The sole purpose of the MATLAB worker's decode function is to read certain job and task information into the MATLAB worker session. This information could be stored in disk files on the network, or it could be available as environment variables on the worker node. Because the discussion of the submit function illustrated only the usage of environment variables, so does this discussion of the decode function.

When working with the decode function, you must be aware of the

Identifying File Name and Location

The client's submit function and the worker's decode function work together as a pair. For more information on the submit function, see MATLAB® Client Submit Function. The decode function on the worker is identified by the submit function as the value of the environment variable MDCE_DECODE_FUNCTION. The environment variable must be copied from the client node to the worker node. Your scheduler might perform this task for you automatically; if it does not, you must arrange for this copying.

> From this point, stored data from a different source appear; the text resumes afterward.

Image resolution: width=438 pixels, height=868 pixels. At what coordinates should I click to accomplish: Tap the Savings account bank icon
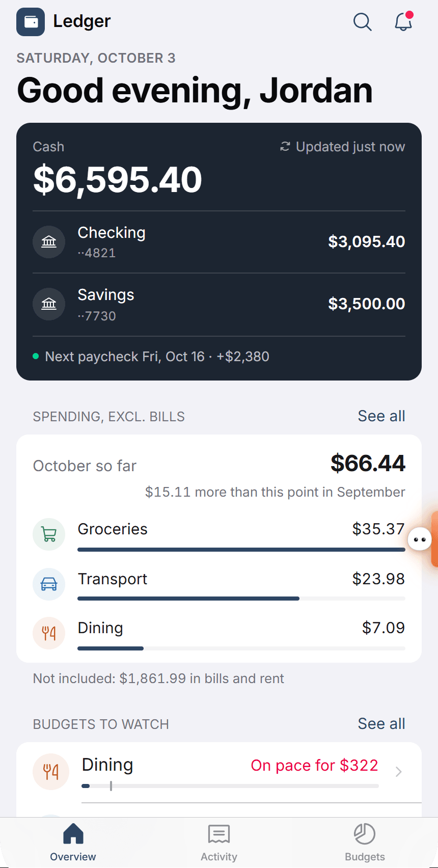tap(49, 304)
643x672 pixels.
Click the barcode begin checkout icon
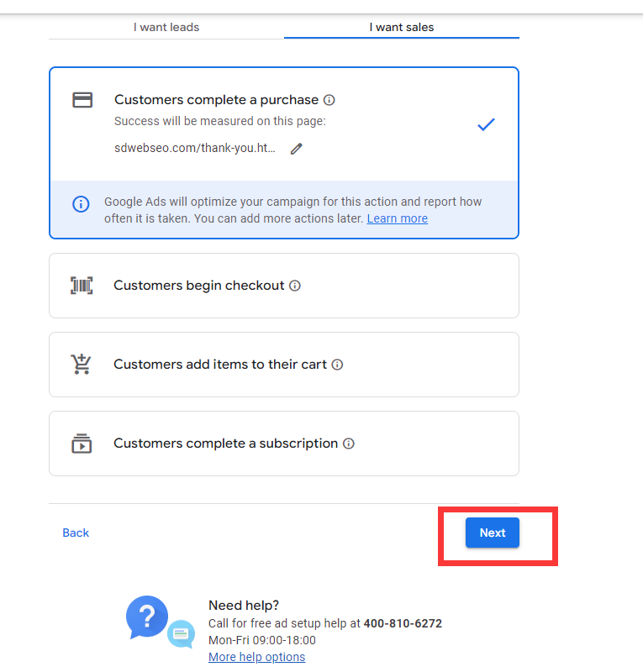(x=82, y=286)
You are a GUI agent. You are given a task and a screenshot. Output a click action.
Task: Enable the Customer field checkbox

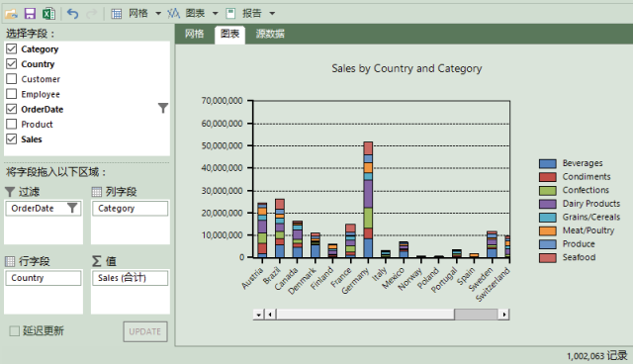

The value of the environment variable MDCE_DECODE_FUNCTION defines the filename of the decode function, but not its location. The file cannot be passed as part of the job PathDependencies or FileDependencies property, because the function runs in the MATLAB worker before that session has access to the job. Therefore, the file location must be available to the MATLAB worker as that worker starts.

You can get the decode function on the worker's path by either moving the file into a directory on the path (for example, matlabroot/toolbox/local), or by having the scheduler use cd in its command so that it starts the MATLAB worker from within the directory that contains the decode function.

In practice, the decode function might be identical for all workers on the cluster. In this case, all workers can use the same decode function file if it is accessible on a shared drive.

When a MATLAB worker starts, it automatically runs the file identified by the MDCE_DECODE_FUNCTION environment variable. This decode function runs before the worker does any processing of its task.

Reading the Job and Task Information

When the environment variables have been transferred from the client to the worker nodes (either by the scheduler or some other means), the decode function of the MATLAB worker can read them with the getenv function.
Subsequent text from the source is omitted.